ÉNONCÉ A: Reformulez sous forme de liste plus concise le paragraphe de l'entretien avec Armance Durix, ci-dessous, qui commence par « Jeudi 25 novembre 2021 », en conservant ses faits principaux.
ÉNONCÉ B: Prolongez l'entretien avec Armance Durix, reproduit ci-dessous, au-delà de sa dernière phrase.

EXTRAIT CITÉ:
○ ○ ○
RENCONTRE AVEC ARMANCE DURIX

Jeudi 25 novembre 2021, Armance Durix, cheffe opératrice son de vingt-quatre ans reçoit le Prix de la jeune technicienne de cinéma pour son travail sur le premier long-métrage de Noémie Merlant, Mi iubita, mon amour. Créé cette année par la CST, afin d'œuvrer pour l’égalité professionnelle entre les femmes et les hommes au sein du cinéma, il récompense une cheffe de poste de moins de trente-cinq ans parmi les films en compétition à Cannes. Elle n’était que trois à pouvoir concourir nous a appris Claudine Nougaret, Vice-Présidente de la CST, pendant la cérémonie. Nous avons eu le plaisir de nous entretenir avec la première récipiendaire de ce prix, entre deux coupes de champagne, pour nous parler de son émotion face à cette récompense, de son importance dans l’industrie et du tournage du film. 

Pour commencer, voulez-vous nous parler un peu de votre parcours professionnel ?

Armance Durix : Après le Bac, j’ai été prise dans un BTS audiovisuel mais je ne savais pas exactement ce que je voulais faire. Ma carrière ne m’est pas apparue tout de suite. J’aimais beaucoup la musique, j’avais fait une option cinéma au lycée, le BTS me paraissait logique à l’époque. J’ai été prise à Roubaix, où j’ai effectué deux années dans la section “son”. Ça pouvait m’ouvrir des portes un peu partout : la post-production, les tournages, la radio, la télévision etc… Ce n’est pas du tout ciblé uniquement pour le cinéma. Mais je ne savais toujours pas vers où me tourner, ce qui me plaisait vraiment. Je ressentais le besoin de faire des stages, pour avoir du concret. Mon premier stage était sur une série, à Paris, pendant un mois et demi. Puis, après ce stage, la perchewoman me rappelle pour me proposer un film. J’étais impatiente de découvrir un long-métrage ! L’équipe était jeune, c’était le premier film de Marie Monge et l’expérience m’a confortée dans ce choix de la perche et du son. J’ai ensuite fait du documentaire au Togo avec une amie. J’ai adoré le fait d’être entièrement en charge du son, même si nous n’avions pas beaucoup de moyens. S'est ensuite posé la question de mon avenir. Je me sentais jeune, j’avais vingt-et-un-an. Je ne sais pas … Je pense que je me sentais trop jeune pour véritablement me lancer dans une carrière. J’ai donc tenté l'INSAS à Bruxelles, une école beaucoup plus accès sur le cinéma que mon BTS. J’ai été prise rapidement mais un problème est vite apparu. J’avais enchaîné beaucoup d’expériences professionnelles et je revenais à de la théorie… J’ai effectué ma première année dans le doute et durant ma deuxième année, Noémie Merlant m’a téléphonée pour me proposer d’être cheffe de poste sur Mi iubita, mon amour. La surprise était totale ! C’était la première fois où j'étais en charge du son sur un film où ce n’est pas un ou une de mes potes à la réalisation [rires]

D’après ce que j’ai compris, c’était une petite équipe durant le tournage ?
○ ○ ○
DOCUMENTS SOURCES:
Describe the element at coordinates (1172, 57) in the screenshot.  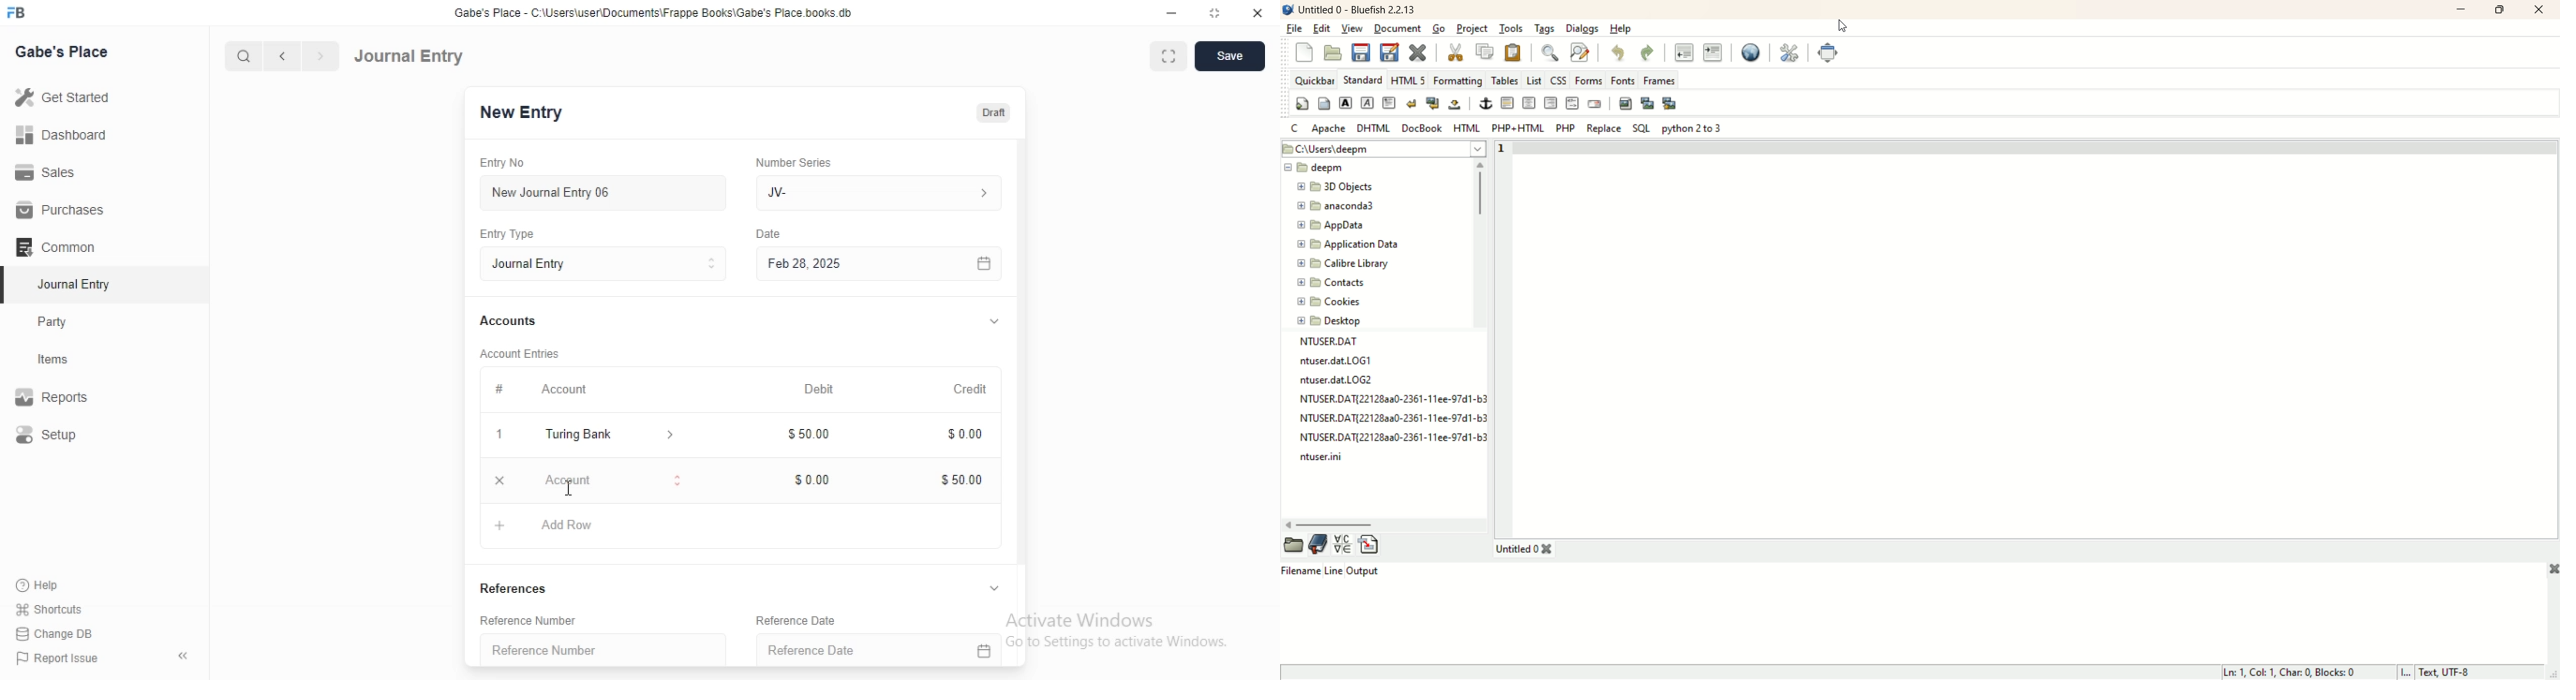
I see `full screen` at that location.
○ ○ ○
RÉPONSE RÉDIGÉE A:
- Le jeudi 25 novembre 2021, Armance Durix, cheffe opératrice son de vingt-quatre ans, reçoit le Prix de la jeune technicienne de cinéma pour son travail sur Mi iubita, mon amour, premier long-métrage de Noémie Merlant.
- Créé cette année par la CST afin d'œuvrer pour l'égalité professionnelle entre les femmes et les hommes dans le cinéma, ce prix récompense une cheffe de poste de moins de trente-cinq ans parmi les films en compétition à Cannes.
- Selon Claudine Nougaret, vice-présidente de la CST, seules trois candidates pouvaient concourir.
- Première récipiendaire du prix, Armance Durix a évoqué en entretien son émotion, l'importance de cette récompense dans l'industrie et le tournage du film.

RÉPONSE RÉDIGÉE B:
A.D : Ah oui, il y avait Evgenia Alexandrova à l’image, c’était aussi son premier long ! Elle avait également une assistante en Roumanie pour l’aider à porter le matos, à changer les optiques. Et moi au son, où je perchais et je modulais en même temps, je posais les HF [micro haute-fréquence], etc … Et c’est pratiquement tout. L’expérience a été intense mais bénéfique je pense. Après le tournage, je n'ai finalement pas terminé l’INSAS. J’ai été rappelée pour d’autres projets, puis il y a eu le confinement, ce qui a signé mon arrêt définitif des études. Je suis plutôt contente de ce parcours, maintenant je bosse en Belgique et je n’arrête pas !

« C’est un prix qui a été créé parce qu’il existe encore des inégalités. J’espère que c’est un prix qui ne durera pas trop dans le temps, cela voudra dire que l’on aura avancé »

ARMANCE DURIX

Est-ce que le prix de la jeune technicienne ne vient pas confirmer ce choix d’arrêter vos études et de continuer une carrière, en tant que cheffe de poste ?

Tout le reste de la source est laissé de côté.